### Your instructions
Only the lines holding "Expand" are wanted. Copy every one from the records below.

(Stored records)
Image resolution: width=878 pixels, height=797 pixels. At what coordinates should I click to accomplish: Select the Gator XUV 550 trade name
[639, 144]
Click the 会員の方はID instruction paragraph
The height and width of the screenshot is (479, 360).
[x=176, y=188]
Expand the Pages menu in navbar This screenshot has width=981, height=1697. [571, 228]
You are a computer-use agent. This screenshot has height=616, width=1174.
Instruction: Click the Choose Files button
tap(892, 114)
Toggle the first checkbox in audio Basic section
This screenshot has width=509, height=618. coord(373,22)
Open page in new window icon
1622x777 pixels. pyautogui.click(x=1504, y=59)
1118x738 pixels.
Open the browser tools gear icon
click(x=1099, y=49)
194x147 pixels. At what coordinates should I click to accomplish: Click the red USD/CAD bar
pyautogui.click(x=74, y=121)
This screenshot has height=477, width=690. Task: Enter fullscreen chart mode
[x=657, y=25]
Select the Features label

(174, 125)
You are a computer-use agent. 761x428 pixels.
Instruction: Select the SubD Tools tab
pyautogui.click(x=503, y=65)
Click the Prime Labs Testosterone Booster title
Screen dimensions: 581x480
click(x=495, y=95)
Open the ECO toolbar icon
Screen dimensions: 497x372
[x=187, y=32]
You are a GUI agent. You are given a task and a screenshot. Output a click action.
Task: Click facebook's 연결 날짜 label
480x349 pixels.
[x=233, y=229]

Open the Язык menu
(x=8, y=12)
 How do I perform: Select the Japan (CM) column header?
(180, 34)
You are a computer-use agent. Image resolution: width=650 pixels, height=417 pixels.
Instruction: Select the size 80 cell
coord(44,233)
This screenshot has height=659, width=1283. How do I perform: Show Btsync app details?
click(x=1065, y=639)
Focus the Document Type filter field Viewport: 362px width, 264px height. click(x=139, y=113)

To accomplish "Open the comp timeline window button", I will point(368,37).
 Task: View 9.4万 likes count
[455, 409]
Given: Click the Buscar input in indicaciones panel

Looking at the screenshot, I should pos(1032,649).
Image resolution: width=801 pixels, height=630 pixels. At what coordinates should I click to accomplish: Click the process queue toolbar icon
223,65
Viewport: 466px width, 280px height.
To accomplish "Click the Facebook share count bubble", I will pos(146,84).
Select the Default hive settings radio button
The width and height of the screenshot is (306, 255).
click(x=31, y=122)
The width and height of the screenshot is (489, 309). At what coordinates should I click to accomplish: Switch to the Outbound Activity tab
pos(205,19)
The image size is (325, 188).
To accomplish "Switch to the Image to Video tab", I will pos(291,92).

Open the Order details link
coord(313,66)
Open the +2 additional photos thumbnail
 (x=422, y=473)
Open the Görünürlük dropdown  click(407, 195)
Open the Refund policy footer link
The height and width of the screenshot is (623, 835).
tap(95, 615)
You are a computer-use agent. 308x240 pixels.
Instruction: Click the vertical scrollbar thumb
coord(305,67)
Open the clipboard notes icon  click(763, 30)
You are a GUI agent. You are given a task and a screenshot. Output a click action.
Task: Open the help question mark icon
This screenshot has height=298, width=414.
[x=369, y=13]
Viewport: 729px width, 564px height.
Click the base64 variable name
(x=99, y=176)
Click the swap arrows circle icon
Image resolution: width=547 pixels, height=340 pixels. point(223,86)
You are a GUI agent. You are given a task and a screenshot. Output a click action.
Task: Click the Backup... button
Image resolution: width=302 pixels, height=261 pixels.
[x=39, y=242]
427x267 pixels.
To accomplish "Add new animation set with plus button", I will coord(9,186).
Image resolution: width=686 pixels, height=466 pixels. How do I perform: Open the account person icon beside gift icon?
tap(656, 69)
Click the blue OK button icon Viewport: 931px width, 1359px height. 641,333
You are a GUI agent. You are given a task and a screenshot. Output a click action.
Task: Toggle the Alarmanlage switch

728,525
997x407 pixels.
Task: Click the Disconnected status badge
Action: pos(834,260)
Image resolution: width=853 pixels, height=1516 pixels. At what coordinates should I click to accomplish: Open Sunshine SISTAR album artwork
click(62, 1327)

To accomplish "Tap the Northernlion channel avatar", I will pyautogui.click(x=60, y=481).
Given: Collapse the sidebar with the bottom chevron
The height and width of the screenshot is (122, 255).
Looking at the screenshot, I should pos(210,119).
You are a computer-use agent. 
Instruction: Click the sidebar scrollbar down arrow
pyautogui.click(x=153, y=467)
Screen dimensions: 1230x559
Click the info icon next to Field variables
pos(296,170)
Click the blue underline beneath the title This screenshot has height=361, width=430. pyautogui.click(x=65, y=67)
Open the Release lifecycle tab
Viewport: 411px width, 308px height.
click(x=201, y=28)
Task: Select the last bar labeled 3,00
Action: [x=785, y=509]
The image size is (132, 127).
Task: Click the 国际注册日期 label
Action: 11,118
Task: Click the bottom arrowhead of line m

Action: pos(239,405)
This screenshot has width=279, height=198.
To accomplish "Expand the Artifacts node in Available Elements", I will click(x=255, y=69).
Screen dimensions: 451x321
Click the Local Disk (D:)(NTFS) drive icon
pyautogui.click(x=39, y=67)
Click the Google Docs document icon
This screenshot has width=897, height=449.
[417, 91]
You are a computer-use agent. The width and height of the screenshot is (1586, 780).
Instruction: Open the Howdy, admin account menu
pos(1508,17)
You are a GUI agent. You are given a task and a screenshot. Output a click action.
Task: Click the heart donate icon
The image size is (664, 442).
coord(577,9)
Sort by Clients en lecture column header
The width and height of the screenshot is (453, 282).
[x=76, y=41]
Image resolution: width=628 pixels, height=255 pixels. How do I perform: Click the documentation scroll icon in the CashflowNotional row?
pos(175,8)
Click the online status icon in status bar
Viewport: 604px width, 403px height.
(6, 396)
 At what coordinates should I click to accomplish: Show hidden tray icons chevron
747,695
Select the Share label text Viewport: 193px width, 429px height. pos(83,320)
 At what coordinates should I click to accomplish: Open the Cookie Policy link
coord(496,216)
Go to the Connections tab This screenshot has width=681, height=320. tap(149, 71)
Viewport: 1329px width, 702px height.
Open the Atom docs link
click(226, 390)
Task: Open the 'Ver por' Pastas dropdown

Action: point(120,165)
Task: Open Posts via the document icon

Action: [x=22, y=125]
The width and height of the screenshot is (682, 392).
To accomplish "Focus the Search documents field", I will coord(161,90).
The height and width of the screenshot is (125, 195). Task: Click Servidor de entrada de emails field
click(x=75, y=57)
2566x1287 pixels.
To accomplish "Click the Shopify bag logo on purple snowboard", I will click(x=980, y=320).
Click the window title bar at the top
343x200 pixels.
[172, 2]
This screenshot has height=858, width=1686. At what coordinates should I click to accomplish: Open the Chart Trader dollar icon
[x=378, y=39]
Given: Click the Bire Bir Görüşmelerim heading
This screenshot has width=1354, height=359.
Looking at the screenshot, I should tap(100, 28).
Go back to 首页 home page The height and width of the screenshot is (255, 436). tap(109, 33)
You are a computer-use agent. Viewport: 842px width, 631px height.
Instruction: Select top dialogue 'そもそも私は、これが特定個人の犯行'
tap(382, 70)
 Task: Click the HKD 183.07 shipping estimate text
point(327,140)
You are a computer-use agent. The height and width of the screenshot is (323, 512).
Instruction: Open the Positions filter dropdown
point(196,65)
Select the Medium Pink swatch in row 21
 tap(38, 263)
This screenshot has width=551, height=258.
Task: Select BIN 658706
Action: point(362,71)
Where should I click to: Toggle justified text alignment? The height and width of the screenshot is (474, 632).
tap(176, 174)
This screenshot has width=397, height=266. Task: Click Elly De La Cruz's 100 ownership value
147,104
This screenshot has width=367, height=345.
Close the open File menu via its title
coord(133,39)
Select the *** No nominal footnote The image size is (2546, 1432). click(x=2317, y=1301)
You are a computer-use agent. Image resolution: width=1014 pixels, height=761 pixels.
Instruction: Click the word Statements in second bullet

### Solution to the exercise
Expand the Pages menu in navbar This screenshot has width=981, height=1697. [571, 228]
To accomplish "Expand the Artifacts node in Available Elements", I will click(x=255, y=69).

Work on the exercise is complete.